The moral aspect of HIV/AIDS, a disease with is often associated with behaviour that many religions consider wrong, sets it apart from other life-threatening illnesses. At the 16th International AIDS Conference in Toronto, faith representatives debated whether theology is helping or hurting efforts to help people living with the immune-system disease and to prevent its spread.

While hundreds of faith groups worldwide are at the forefront of caring for people with HIV/AIDS, religion is still often part of the problem, said several members of a six-person panel. AIDS, in its early years, spread quickly among gay men and intravenous drug users. However, it can also be transmitted through heterosexual sex, blood transfusions, childbirth and breastfeeding. Condom use prevents the transmission of the virus during sex, but some religions ban them.

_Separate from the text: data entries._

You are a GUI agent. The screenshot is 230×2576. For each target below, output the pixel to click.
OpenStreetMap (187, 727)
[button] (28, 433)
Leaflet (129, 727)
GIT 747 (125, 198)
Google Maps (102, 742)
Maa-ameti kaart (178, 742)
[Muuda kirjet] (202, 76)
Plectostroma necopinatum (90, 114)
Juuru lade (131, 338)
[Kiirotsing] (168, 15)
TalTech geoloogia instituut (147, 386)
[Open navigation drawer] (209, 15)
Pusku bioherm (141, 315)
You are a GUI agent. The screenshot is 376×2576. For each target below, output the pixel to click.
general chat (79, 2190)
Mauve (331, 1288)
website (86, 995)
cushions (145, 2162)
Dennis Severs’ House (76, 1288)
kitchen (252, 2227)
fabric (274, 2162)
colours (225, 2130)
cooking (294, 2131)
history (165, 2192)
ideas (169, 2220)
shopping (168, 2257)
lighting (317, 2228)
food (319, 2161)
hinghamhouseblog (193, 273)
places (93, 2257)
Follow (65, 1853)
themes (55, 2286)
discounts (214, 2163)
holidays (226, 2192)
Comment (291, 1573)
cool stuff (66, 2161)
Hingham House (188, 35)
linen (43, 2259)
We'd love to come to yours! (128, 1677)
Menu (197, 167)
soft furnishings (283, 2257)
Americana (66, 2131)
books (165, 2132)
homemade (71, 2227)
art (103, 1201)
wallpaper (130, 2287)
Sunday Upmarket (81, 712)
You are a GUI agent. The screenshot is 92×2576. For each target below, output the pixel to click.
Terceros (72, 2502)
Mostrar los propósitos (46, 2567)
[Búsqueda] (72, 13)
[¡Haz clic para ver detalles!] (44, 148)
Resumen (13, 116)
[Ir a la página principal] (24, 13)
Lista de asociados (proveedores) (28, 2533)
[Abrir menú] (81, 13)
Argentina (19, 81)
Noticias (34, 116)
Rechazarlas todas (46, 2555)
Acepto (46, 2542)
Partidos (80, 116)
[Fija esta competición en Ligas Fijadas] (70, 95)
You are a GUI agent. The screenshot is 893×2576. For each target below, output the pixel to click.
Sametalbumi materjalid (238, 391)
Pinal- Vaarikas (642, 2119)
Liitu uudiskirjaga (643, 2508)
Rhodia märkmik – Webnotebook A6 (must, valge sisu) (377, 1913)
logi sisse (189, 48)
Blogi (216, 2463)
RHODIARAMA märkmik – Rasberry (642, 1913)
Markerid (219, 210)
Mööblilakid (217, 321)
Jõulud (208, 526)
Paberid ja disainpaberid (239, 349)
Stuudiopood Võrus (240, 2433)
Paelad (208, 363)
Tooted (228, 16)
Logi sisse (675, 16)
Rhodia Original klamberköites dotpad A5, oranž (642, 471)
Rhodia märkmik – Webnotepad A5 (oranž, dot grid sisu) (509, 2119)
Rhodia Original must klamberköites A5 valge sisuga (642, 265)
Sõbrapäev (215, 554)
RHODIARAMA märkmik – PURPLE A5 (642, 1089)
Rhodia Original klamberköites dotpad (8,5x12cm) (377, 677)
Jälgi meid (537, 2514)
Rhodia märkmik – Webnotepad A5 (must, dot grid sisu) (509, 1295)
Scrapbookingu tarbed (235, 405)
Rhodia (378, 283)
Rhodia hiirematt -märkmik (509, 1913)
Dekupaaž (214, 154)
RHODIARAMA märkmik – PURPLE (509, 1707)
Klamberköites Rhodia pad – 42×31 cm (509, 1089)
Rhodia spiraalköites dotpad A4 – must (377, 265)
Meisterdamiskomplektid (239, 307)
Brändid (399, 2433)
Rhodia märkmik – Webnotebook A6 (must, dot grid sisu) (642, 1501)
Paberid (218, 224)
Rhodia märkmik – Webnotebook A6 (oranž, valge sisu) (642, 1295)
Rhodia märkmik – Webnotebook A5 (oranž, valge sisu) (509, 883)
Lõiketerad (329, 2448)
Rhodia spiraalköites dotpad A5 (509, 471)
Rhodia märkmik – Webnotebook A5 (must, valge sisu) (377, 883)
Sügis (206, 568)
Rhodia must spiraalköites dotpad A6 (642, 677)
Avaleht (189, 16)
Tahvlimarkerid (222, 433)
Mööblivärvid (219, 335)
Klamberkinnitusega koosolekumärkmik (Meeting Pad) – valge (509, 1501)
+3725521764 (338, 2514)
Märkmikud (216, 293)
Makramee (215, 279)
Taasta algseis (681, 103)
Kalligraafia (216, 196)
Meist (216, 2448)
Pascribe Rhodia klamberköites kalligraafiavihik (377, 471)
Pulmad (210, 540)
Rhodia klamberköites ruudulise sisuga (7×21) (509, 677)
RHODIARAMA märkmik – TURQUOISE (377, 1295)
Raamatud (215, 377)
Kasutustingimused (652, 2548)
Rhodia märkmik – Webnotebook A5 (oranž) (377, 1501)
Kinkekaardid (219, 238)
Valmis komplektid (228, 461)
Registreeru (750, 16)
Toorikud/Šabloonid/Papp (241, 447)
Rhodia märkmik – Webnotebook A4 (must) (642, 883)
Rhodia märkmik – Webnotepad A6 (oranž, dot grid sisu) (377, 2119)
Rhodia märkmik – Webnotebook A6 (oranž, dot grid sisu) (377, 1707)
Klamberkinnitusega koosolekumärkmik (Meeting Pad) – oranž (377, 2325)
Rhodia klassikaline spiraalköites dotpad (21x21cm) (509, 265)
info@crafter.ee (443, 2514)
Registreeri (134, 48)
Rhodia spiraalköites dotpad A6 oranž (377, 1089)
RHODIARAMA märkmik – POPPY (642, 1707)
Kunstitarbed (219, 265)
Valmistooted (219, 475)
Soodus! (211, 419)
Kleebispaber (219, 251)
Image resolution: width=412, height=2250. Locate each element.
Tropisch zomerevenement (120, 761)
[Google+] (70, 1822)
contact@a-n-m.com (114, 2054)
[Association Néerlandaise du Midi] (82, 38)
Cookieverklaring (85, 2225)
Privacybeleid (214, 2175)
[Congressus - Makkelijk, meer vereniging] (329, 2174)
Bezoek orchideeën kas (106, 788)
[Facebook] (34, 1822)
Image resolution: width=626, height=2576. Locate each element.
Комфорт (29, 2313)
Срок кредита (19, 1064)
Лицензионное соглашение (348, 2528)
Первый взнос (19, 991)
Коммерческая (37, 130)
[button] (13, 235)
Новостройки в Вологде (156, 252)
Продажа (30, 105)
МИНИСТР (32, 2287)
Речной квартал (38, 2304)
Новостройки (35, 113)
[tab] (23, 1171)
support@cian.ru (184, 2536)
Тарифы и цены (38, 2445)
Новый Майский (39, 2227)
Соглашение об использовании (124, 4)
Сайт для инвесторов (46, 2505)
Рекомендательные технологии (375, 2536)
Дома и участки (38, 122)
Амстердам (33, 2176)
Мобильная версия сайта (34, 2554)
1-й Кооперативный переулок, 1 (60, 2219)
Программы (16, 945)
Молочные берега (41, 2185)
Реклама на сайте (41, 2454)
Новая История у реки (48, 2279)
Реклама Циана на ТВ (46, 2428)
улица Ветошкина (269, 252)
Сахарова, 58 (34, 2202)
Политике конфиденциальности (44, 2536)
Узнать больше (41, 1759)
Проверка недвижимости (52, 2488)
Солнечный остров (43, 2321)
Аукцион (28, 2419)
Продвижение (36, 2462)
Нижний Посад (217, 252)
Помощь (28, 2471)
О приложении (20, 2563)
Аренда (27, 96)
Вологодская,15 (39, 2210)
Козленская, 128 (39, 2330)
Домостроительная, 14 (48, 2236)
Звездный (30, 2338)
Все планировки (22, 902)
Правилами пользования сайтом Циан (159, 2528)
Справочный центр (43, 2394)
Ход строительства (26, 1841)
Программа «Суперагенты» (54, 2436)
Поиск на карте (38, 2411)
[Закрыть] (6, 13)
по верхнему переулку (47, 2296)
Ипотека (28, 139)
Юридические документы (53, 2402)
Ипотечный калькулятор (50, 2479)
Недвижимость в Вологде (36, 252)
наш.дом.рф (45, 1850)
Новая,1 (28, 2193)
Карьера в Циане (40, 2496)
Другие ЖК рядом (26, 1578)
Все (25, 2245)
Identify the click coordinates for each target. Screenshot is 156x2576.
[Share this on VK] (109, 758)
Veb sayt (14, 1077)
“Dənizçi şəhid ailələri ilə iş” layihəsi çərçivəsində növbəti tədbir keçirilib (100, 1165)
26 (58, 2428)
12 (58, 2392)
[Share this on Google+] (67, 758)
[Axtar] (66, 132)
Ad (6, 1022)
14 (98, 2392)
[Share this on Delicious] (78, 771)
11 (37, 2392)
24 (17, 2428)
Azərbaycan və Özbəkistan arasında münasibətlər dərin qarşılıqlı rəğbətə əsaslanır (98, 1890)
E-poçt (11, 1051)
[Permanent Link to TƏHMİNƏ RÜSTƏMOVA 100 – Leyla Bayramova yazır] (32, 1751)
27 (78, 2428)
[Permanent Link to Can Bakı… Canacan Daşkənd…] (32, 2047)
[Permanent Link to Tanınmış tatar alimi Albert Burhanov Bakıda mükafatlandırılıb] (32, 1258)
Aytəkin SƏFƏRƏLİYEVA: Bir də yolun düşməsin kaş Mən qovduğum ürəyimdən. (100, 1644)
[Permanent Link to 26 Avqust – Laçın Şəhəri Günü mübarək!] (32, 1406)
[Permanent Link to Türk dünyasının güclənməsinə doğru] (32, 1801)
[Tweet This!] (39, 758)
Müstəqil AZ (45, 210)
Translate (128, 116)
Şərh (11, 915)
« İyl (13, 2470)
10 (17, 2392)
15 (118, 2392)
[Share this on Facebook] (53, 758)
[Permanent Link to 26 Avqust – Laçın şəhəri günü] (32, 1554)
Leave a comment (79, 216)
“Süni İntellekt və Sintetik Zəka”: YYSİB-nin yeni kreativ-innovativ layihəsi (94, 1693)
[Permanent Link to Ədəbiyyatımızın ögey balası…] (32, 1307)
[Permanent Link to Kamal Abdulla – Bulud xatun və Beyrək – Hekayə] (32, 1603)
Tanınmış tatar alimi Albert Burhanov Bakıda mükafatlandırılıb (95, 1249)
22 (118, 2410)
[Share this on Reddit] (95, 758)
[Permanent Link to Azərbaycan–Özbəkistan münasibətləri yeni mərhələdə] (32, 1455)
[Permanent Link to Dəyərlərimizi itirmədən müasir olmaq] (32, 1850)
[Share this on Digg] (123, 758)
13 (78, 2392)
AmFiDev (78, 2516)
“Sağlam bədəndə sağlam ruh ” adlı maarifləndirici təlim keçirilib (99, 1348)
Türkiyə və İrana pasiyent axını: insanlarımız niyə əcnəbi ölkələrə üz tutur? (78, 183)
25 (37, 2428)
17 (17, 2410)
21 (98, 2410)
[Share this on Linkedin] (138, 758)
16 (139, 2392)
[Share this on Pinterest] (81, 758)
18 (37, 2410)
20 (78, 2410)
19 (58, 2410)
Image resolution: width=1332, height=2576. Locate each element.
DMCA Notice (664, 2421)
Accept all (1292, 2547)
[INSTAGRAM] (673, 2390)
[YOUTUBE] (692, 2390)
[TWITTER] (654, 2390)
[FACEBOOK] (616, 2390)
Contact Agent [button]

“There has been an escalation of Muslim concern about HIV/AIDS,” said Prof. Farid Esack of Harvard University and founder of Positive Muslims, a South African awareness and support group for Muslims living with HIV/AIDS. “The tenor of debate is higher than in the past, which was marked by scorn and condemnation. There is now a cautious welcome toward condoms, in addition to abstinence and no sex outside marriage. But most Muslims are still at the stage where they feel compassion and pity but ‘it’s not really about us.’ It is very much connected to sin and the price of sin. ‘It doesn’t really happen to us, but to these underclasses. It doesn’t happen to ‘normal’ society.'”

The burden for those with the disease is compounded by messages from faith communities that they are sinful as well as ill.

“We have been complicit (in the spread of AIDS) by our shaming words and deeds, by our failure to listen to and walk with and follow the leadership of people living with HIV/AIDS. We have to claim the capacity we have to be the centres of advocacy and change” said Bishop Mark Hanson, presiding bishop of the Evangelical Lutheran Church in America.

Phramaha Boonchuay Doojai, director of Thailand’s Chiang Mai Buddhist College, said that religions “need to give an opportunity to women to be leaders.” He also noted that his college now has an HIV/AIDS awareness program for students training to become monks.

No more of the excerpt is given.